A newly discovered family of enzymes might hold the key to converting plant waste into sustainable products like nylon, plastics, chemicals and fuels.
The new family of enzymes known as cytochrome P450 are active on the building blocks of lignin—the organic polymer that is deposited in the cell walls of plants, acts as scaffolding for plants, and is central to water delivery, while providing strength and defense against pathogens.
“This new cytochrome P450 enzyme can degrade a lot of different lignin-based substrates,” Gregg Beckham, PhD, from the U.S. Department of Energy’s National Renewable Energy Laboratory (NREL), said in a statement. “That’s good because it means it can then be engineered to be a specialist for a specific molecule and we can evolve it further to push it in a certain direction.
“We now have one of the most well-known, versatile, engineerable and evolvable classes of enzymes ready to go as a foothold for biotechnology to move forward and make the enzyme better.”
Scientists have long attempted to efficiently break down lignin, one of the most complex components of plants.
“We have assembled an international team for the discovery and engineering of naturally occurring enzymes,” John McGeehan, a professor at the University of Portsmouth, said in a statement. “Enzymes are biological catalysts that can perform incredible reactions, breaking down some of our toughest natural and man-made polymers.
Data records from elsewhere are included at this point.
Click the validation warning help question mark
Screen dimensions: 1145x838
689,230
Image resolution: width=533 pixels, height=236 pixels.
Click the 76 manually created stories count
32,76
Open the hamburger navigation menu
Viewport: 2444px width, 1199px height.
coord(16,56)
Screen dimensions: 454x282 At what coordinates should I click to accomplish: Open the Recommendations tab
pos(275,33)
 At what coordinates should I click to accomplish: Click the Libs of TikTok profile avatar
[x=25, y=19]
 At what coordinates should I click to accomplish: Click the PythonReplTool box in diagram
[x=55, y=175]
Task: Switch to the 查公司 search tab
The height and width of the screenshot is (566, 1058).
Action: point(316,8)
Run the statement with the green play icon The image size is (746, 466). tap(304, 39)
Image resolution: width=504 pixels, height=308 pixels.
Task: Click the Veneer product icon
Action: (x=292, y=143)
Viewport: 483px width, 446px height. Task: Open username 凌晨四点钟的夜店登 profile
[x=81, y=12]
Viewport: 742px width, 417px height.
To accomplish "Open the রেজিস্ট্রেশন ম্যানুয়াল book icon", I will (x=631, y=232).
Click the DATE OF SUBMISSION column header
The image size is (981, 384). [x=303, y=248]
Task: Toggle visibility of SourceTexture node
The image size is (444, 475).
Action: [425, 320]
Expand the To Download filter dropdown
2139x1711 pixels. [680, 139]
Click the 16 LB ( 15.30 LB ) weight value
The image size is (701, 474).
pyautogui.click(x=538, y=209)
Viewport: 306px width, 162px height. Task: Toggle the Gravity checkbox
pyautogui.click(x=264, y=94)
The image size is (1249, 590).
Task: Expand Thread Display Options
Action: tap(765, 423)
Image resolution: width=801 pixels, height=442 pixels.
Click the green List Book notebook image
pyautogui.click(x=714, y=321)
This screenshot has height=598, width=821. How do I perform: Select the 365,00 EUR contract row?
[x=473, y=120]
“To protect their sugar-containing cellulose, plants have evolved a fascinatingly complicated material called lignin that only a small selection of fungi and bacteria can tackle,” he added. “However, lignin represents a vast potential source of sustainable chemicals, so if we can find a way to extract and use those building blocks, we can create great things.”
According to McGeehan, cellulose and lignin are among the most abundant biopolymers on Earth. The international research team was able to release a crucial bottleneck in the process of breaking down lignin to basic chemicals providing a route to make new materials and chemicals.
The discovery also could lead to products created from lignin that will reduce the reliance on oil to make everyday products, offering an alternative to burning it to help reduce carbon dioxide emissions.
“There is a long-standing phrase—you can make anything out of lignin except money—but by harnessing the power of enzymes, this is set to change,” Sam Mallinson, a PhD student in structural biology at the University of Portsmouth and first author on the paper, said in a statement. “Using advanced techniques, from X-ray crystallography at the Diamond Light Source synchrotron, to advanced computer modelling, we have been able to understand the detailed workings of a brand new enzyme system.”
Earlier this year, a University of Georgia research team developed a new method to speed up the evolution of the P450 enzyme. The Portsmouth researchers are now collaborating with the team from Georgia to discover and evolve even faster enzymes for converting lignin into high-value sustainable products.
The study was published in Nature Communications.